Poor Mum
I am a country girl at heart. Barefoot, low-key, rough-palmed, cracked nails. That kinda girl. The one who climbed up and sat on rooftops to stare at the sky, or rode runaway horses into opposing traffic (scaring my poor mother out of her mind), or played in mud wearing her Sunday Best. If you meet me, I want you to know, Momma tried. This mess ain’t her fault.
Nowadays, I don’t live in the country. At all. But you can take the rural lady out of the sticks without taking the sticks out of the lady.
I don’t know what that means.
However, I know that I am indeed quite pent up.
But I’ve been studying Vinas Arnis (stick fighting) while living in the city, trying to grow grass at an impossible 118 degrees, pretending to keep busy, and trying to deal.
There’s something about the city, something that is absolutely soul-stifling. Not seeing the skyline through the haze. Bumpers and horns and bitch-ass prep boys on their phones while their Tesla panic-stops in the middle of the street.
When I was ‘angsty’ in the country, I could get out there and do some work and burn it off and be better for it. Chop some wood. Dig some ground. Get dirty and in it, ultimately taking the top off the bullshit.
In the city, well, my angsty becomes simply mad. And mad gets worse real quick when there’s extra frustrations and no outlet. Constant bullshit.
Begs the question, Why did I come down here?
Because I wanted to ride my motorcycle year-round and couldn’t do it at -10 degrees. Tried, laid it down on ice, not the best life.

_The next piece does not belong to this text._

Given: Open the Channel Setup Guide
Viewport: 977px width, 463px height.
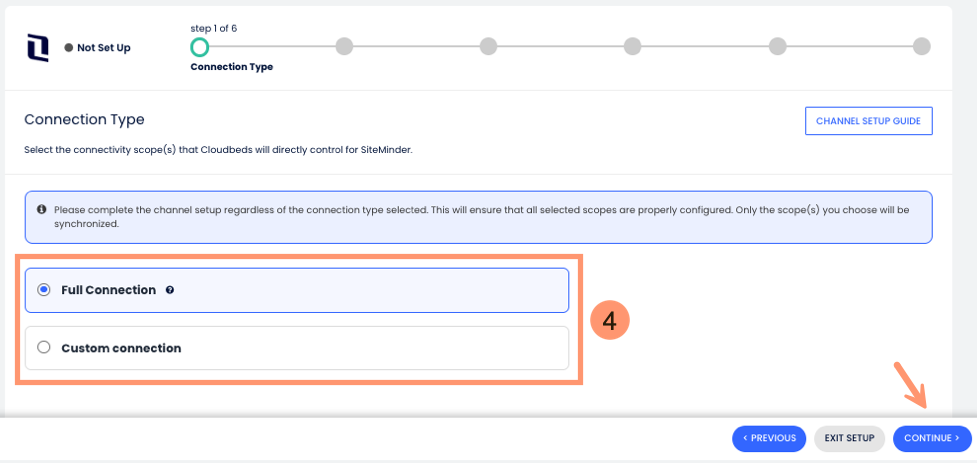Looking at the screenshot, I should 868,121.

Then I lost the motorcycle. She had a name, she’s gone. I still have her license plate and her serial number, a pathetic girl pining for a long-lost. But I am still here, fighting traffic, hearing the constant clamor of neighbors, and I haven’t been skyclad in ages. It is an absolute wonder that I haven’t exploded and flattened three city blocks.
But I’ve practiced holding myself back from my temper and moods since I was a youngin. My mother is a brilliant example of all things good, so I have a lot of material to work with. What worries me is that humans have so much rage they have to repress. Worse, that we have so many people who haven’t had to practice, and they’re all in one spot, all ready to explode. Like me. Because if they have half the temper I do…
Easy to imagine dystopian fiction, huh?
I recognize this is a problem.
So… I got myself some chickens.
Yep. City livin’, plus chickens. Hatched a day before I brought them home. They don’t mind the shit grass. I am teaching my pitbull-mastiff not to eat them.
Good steps.
If you are unhappy, chances are it’s maybe 50-50 your fault. Fix your side before you deal with the rest.